Hiring a technology consultant – or even a full time employee — is a great way to get a firm on track and help it stay there.  However, this can be expensive.

In the meantime, here are a few steps you can take to modernize your technological profile.

  • Automate Mundane Tasks. The advancement of AI into the legal field may seem like science fiction, but it is a very real and very helpful phenomenon. Machines can sort and analyze documents in a manner that would take humans hours, in mere seconds. Machines don’t get tired, nor do they have to worry about human error.
  • Go Paperless.  Electronic signatures make paper printing and scanning, or even trips to the office, unnecessary as clients can sign documents at their convenience. Just be sure to back the documents up in case of a compromised server.
  • Move to the Cloud.  Many legal practice management software platforms like PracticePanther, Clio, ActionStep, and RocketMatter are completely browser-based, and timekeepers to be able to bill from anywhere.  Some applications even allow the law firm to keep using their own in-house system like Timeslips, while adding a secure browser and on-phone experience for their employees.
  • Add Client Intake Forms to Your Website.  Both prospective clients and attorneys spend significant amount of time in the interviewing process.  Conflicts checks can also be a time-consuming but crucial part of the process.
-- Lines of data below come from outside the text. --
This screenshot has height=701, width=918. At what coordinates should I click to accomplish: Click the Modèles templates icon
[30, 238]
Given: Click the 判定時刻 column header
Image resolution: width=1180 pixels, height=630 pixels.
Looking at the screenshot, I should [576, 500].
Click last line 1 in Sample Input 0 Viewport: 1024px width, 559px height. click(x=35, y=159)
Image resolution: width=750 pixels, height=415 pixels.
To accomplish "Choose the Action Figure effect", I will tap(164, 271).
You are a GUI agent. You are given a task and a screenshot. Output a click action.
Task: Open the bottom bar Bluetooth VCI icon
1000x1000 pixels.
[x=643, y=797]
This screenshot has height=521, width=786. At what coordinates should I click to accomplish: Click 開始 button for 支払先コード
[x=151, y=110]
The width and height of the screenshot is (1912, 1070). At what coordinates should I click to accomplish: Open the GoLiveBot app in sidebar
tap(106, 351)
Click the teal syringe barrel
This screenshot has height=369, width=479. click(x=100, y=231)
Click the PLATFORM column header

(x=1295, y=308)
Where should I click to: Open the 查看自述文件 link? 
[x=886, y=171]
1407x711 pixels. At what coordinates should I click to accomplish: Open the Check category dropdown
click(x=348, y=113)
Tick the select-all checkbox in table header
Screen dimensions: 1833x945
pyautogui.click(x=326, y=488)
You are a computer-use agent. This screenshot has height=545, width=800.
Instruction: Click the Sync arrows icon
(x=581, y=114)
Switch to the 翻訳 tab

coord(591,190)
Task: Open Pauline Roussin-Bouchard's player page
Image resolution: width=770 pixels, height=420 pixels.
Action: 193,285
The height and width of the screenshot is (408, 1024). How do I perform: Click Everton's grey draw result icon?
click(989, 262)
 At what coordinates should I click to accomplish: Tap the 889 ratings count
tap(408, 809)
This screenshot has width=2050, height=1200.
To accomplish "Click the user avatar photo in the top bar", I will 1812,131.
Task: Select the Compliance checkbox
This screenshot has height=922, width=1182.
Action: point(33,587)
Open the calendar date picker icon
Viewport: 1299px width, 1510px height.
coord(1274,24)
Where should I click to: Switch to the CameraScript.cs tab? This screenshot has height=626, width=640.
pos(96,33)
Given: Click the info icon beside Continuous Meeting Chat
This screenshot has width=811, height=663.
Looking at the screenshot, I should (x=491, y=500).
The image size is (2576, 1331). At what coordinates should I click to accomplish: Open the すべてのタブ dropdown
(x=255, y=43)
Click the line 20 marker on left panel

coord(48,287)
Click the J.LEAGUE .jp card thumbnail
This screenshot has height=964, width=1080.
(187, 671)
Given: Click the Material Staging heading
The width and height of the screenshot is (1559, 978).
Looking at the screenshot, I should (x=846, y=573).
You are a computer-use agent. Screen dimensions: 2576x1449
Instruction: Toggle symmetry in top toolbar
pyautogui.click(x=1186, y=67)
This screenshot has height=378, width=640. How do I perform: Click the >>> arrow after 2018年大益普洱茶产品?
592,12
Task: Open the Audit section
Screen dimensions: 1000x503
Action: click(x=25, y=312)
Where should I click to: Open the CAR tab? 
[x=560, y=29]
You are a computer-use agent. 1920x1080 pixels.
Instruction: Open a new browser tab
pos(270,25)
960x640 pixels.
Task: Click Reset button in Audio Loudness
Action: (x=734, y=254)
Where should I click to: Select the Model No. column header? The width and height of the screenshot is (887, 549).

However, various applications allow the interview process to be conducted right from the law firm’s website, substantially reducing the hassle for clients and attorneys alike.

Conclusion

The benefits to productivity and profits are clear.  The client benefits are clear. The ethical obligation is clear. And, the boon to employees both current and prospective is clear.

With the many new and inexpensive applications available, the process of updating a law firm’s technology can be quite easy.  There is no reason for law firms to remain shackled to the past. It can only hurt their business.